Элис откинула капюшон. Ее золотисто-каштановые волосы рассыпались по плечам.

— Этот замок — все равно что тюрьма, — недовольно промолвила она. — Радуется леди Кэтрин или куксится, сидеть с ней утомительно и скучно.

— Родится ребенок, и я сразу уйду, — заявила Мора. — Вернусь к себе домой.

— Как раз к зиме, — сказала Элис. — Роды-то в октябре.

Старуха ухмыльнулась. Черный дрозд, сидящий на придорожном кусте, выпятил грудь и пропел замысловатую трель. Мора просвистала ему в ответ, точно повторив мелодию, и озадаченная птица сердито пропела еще раз, уже громче.

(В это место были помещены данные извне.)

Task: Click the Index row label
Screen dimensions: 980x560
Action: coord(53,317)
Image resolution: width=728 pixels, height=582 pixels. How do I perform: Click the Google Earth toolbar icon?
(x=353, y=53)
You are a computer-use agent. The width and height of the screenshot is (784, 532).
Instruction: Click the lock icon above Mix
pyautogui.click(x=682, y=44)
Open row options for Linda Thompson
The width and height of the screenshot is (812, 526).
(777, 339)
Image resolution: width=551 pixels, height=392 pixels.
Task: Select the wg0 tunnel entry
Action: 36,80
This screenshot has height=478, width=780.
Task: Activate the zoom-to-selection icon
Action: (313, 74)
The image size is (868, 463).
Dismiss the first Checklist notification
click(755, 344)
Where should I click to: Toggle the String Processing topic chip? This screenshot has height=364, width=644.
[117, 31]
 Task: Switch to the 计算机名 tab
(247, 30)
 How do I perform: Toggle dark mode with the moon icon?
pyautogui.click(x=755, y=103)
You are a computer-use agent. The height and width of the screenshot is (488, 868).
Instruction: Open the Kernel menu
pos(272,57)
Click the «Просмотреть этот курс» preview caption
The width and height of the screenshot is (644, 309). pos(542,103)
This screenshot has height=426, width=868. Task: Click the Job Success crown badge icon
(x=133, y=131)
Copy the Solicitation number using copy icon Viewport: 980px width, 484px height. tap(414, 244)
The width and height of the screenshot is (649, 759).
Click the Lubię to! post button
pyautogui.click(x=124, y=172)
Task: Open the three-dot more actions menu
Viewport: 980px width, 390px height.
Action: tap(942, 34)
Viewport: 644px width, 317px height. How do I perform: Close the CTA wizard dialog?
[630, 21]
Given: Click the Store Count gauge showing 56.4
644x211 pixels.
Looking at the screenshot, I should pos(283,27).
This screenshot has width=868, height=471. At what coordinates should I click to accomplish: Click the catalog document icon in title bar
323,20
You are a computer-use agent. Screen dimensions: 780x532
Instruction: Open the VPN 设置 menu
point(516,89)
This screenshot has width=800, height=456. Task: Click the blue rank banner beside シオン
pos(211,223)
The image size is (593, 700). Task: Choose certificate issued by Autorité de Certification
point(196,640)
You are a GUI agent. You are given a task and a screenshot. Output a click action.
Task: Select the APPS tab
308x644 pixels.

— Знаю, — вернулась Мора к прежней теме. — Но лучше уж околеть на болоте, чем провести еще одну зиму в этом замке.

— Ты серьезно? — удивилась Элис. — Серьезно?

Улыбка сползла с лица Моры.

— Нет, конечно, — проворчала она. — Сейчас я не вынесу мороза. Что угодно, лишь бы не сидеть в холоде и мраке.

— Впереди еще целое лето, — беззаботно отозвалась Элис. — Не вспоминай о грустном.

Согнав тень, набежавшую на лицо, Мора подняла голову к солнцу, прикрыла глаза и задала свои вопросы:

— А ты? После того, как мы сделаем дело, ты все поставишь на Хьюго? Растолстеешь, научишься улыбаться, будешь ждать, когда ему надоест поблекшая жена и младенец с его какашками? Я-то думала, тебе наскучило ждать и ты снова решила побаловаться колдовством.

Элис смотрела, как дорогу перед ними застилают клубы тумана.

— Твои руны нагадали, что мы с Хьюго будем вместе, и мне приснилось, что мы вместе и что у нас есть сын. Мы обе видели это, и я, и ты… Я хочу такого будущего, и оно обязательно настанет, просто еще не время. Посоветуй, как мне заполучить Хьюго?

Мора поджала губы и покачала головой.

— В тебе есть сила, — заметила она. — Ты молода и, когда перестанешь сохнуть от безответной любви, не уступишь любой красавице. Зачем тебе ждать и чахнуть, разве на Хьюго свет клином сошелся? Есть и другие мужчины.

Взгляд Элис был устремлен вперед, туда, где по склону холма шла прямая как стрела дорога.

— Мне нужен Хьюго, — отрезала она. — Как только я увидела его, меня сразу охватила страсть. Я ведь была только из монастыря, Мора, и в моей жизни он первый мужчина, который меня достоин. Я мечтала соединиться с ним, как птичка весной, которая ищет пару. И ничто не могло помешать нам, ни ему, ни мне.